MICRA data

This page contains all the MICRA results presented in the related publication.

DH10B

Fully-controlled conditions: simulated reads and real genomes

Artificially mutated genome

The genome of Escherichia coli str. K12 substr. DH10B (NCBI:CP000948) was artificially mutated: 21,052 SNVs and 2,238 DIPs (available here) were randomly introduced using a script developed specifically to record position and type of mutations. Two shigatoxin genes (Shiga toxin 2 subunit A and B) from Escherichia coli O157:H7 str. Sakai (NCBI:NC_002695) were inserted between positions 1,557,859 and 1,557,915 and finally the mdtL gene implied in choramphenicol resistance (3,987,222..3,988,397) was deleted.
The sequence of the mutated genome is available for download in FASTA format.

Ion Torrent Simulated reads

From this artificially mutated genome, 1,000,000 reads were simulated with CuReSim 1.2⁠⁠ to obtain a theoretical sequencing-depth around 40X with the default parameters (read size of 200bp with a standard deviation of 20, 1% of deletions 0,5% of insertions and 0,5% of substitutions). To mimic the transfer of a plasmid, 50,000 reads from the pSFO157 plasmid (NCBI :AF401292), corresponding to a theoretical sequencing-depth of 80X, were also simulated with CuReSim (default parameters) and added to the FASTQ file which was finally shuffled.
The FASTQ containing the 1,050,000 reads is available for download.

MICRA parameters and results

Illumina paired-end Simulated reads

Paired-end Illumina reads were simulated with ART from artificially mutated genome with parameters -l 100 (read size) -m 200 (mean fragment size) -s 10 (standard deviation for fragment size) and -f 40 (sequencing-depth of 40X) and from pSFO157 plasmid with parameters -p -l 100 -f 80 -m 200 -s 10. Resulting reads are then merged in two FASTQ files which were finally synchronously shuffled. The FASTQ are available for download: file1 file2.

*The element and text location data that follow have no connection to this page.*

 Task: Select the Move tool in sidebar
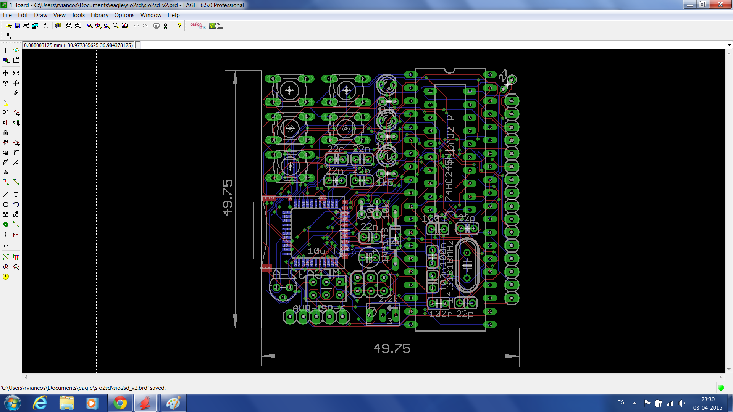(x=6, y=72)
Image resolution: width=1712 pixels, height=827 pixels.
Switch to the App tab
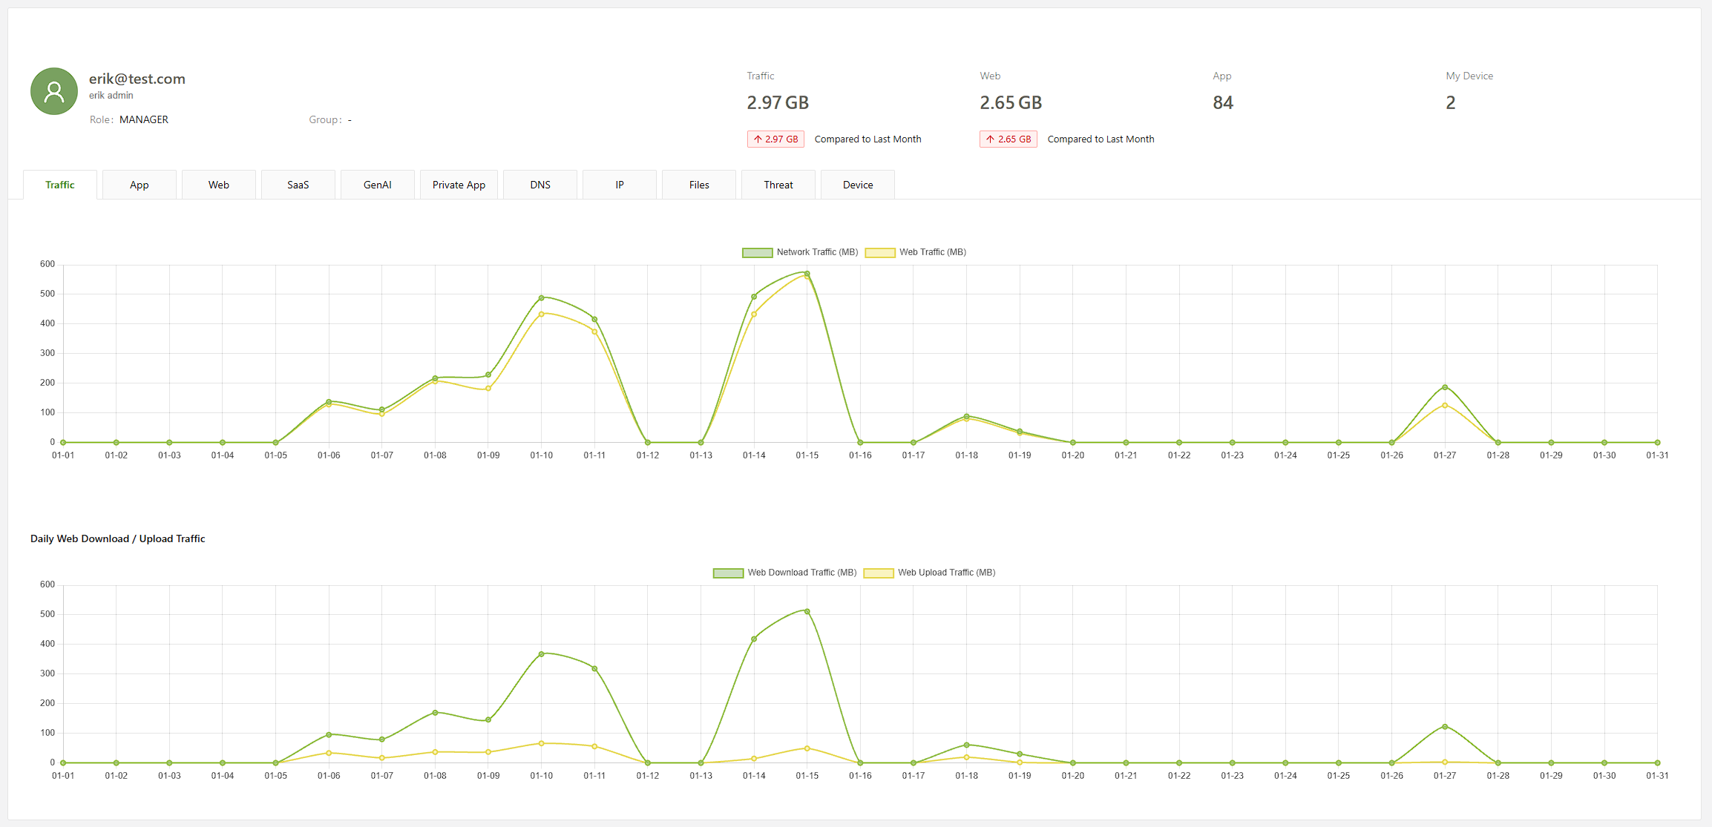click(140, 185)
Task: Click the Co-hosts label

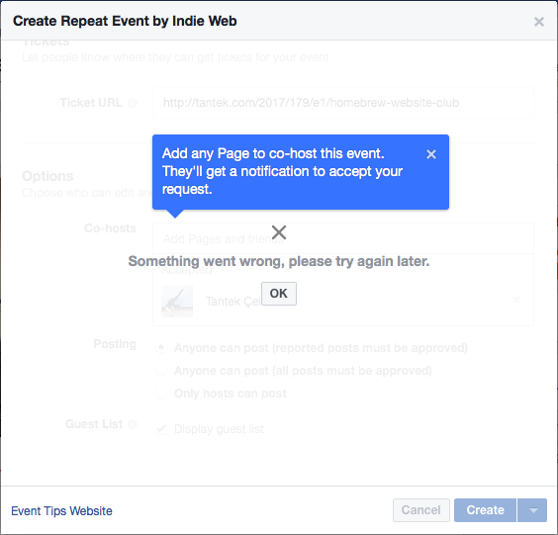Action: point(110,228)
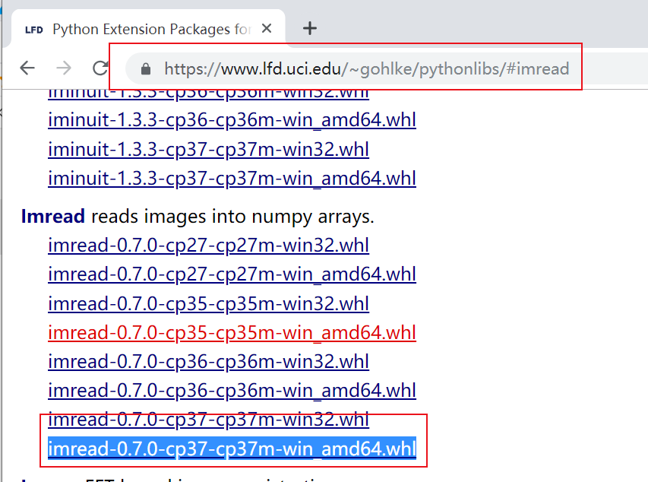Open iminuit-1.3.3-cp37-cp37m-win_amd64.whl
The width and height of the screenshot is (648, 482).
point(231,178)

MICRA parameters and results

Fully-controlled conditions: real data and artificially mutated genome

Cross-validation

In order to avoid simulation biases and confirm the previous results, the same experiment was led changing the initial conditions: one million of the real reads (to reach a mean depth of 40X) has been taken in input and the artificially mutated genome sequence was integrated among the reference genomes in replacement of the K12-DH10B genome.

MICRA parameters and results

Real-life conditions and comparison with external tools

Data description

A set of 2,290,055 reads with a mean length of 200bp and a mean quality of Q28 from a 316 Ion Torrent run was used in this part. Two distinct MICRA analysis were performed:

  1. MICRA was used with the entire set of reads and only the K12-DH10B genome (NCBI:CP000948.1) as reference sequence. This can illustrate the study of a mutant in the view to rapidly identify the variation compared to its related wild-type strain.
  2. MICRA was used in automatic mode.

MICRA parameters and results

  1. With the K12-DH10B genome (NCBI:CP000948.1)
    • MICRA parameters:
      • Reads: DH10B reads (Ion Torrent 316 run)
      • Sequencing technology: Ion Torrent
      • In "Selection of the reference sequences" in the part "Give your own reference sequences" load this reference ID file containing only the DH10B reference genome.
      • In "General options" check the box to keep the SAM files
      • Ask MICRA to perform Antibiotic module
    • MICRA results are available for download.
  2. Automatic analysis
    • Running only the preProcess module of MICRA:
      • In the part "Selection of the reference sequences" put the "Number of reference genomes to be selected" to 6 and check the box "Performs only the selection of the reference genomes?".
      • In the result directory, copy the 5 lines (excluding the first one corresponding to CP000948.1) from the genomeList.txt file and the 5 lines from the plasmidList.txt file in a new text file for the next step (the reference ID file).
    • MICRA parameters :
      • Reads: DH10B reads (Ion Torrent 316 run)
      • Sequencing technology: Ion Torrent
      • In "Selection of the reference sequences" in the part "Give your own reference sequences" load this reference ID file containing five reference genomes and five reference plasmids and change the field value "Percentage of covered sequence for a plasmid to be considered in the analysis" to 60%.
      • In "General options" check the box to keep the SAM files
      • Ask MICRA to perform Antibiotic module
    • MICRA results are available for download.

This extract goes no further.